Lloyds shares currently yield 3.8%, after the bank consolidated its income credentials following a return to dividend payments with a token 0.75p payout for 2014.
That was followed by 2015's 2.75p payout, including special dividends, and a 3.05p total payout for 2016, also including a half-a-penny special.
'Lloyds, especially the former Halifax Bank of Scotland component of the group, is a lot less racy these days but we prefer the dependability of a retail bank that sticks to its knitting, keeps a strong balance sheet and diverts excess cash back to shareholders,' said the managers.

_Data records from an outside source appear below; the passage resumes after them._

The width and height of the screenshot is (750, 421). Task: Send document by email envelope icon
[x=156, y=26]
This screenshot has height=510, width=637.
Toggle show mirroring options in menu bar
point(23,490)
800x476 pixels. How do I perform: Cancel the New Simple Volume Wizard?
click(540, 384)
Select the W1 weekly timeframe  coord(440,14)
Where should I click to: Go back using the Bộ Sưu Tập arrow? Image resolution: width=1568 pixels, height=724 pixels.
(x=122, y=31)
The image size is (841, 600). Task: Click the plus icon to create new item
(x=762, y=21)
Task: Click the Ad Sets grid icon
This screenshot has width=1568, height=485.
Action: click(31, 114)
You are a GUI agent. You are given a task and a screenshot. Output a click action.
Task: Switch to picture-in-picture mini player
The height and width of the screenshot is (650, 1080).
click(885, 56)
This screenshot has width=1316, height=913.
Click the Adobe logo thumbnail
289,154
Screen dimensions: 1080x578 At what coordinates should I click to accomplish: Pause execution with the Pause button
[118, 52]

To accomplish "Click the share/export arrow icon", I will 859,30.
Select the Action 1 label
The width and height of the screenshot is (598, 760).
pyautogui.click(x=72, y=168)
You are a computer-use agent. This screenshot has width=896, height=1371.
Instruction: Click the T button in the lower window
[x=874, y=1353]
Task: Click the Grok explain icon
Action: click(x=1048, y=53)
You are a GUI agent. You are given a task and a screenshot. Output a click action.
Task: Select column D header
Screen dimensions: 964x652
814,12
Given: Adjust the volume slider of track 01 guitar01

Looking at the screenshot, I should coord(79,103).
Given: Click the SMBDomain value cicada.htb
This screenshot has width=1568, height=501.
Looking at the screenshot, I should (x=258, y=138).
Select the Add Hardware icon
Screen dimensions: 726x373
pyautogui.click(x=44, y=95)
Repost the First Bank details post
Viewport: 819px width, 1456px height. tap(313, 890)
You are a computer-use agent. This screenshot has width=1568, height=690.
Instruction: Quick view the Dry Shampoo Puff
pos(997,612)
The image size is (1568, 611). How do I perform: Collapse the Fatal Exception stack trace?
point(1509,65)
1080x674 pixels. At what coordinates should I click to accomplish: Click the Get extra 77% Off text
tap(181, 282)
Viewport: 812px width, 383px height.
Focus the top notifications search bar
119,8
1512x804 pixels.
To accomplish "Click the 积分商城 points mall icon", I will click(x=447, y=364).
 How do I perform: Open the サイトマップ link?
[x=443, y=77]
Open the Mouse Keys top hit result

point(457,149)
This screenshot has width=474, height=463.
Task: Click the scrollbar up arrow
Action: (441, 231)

'Having cut costs enormously following the Halifax Bank of Scotland merger, Lloyds now has an industry-leading level of efficiency, which helps to support profit margins and cash generation, further reinforcing its attraction.'
But the managers have not been lured into rival banks. 'With the exception of Lloyds, major banks are absent from the portfolio,' said Huggins. 'Lloyds is a simpler, leaner bank nowadays, but the other major players in the industry still have much more restructuring to do,' he said.
Consumer goods companies make up a big portion of the fund, with Unilever (ULVR) the top holding, cigarette maker Imperial Brands (IMB) the second and drinks company Diageo (DGE) also making it into the top 10.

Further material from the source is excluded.